**Objective**
Copy out, without any alteration, the data from the line containing "This screenshot has height=531, width=1000." up to and including the line containing "click(815, 104)". Leave the pictures out of your copy.

**Task inputs**
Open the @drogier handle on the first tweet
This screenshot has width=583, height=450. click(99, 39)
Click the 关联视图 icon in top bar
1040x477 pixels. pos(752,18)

---

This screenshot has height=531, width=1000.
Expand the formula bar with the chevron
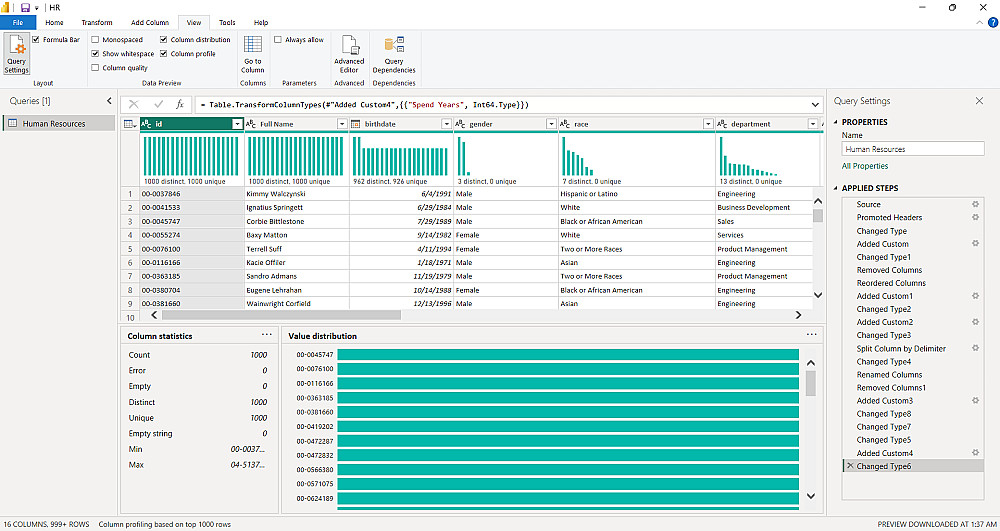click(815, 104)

**Answer to this problem**
This screenshot has height=531, width=1000.
Expand the formula bar with the chevron
click(815, 104)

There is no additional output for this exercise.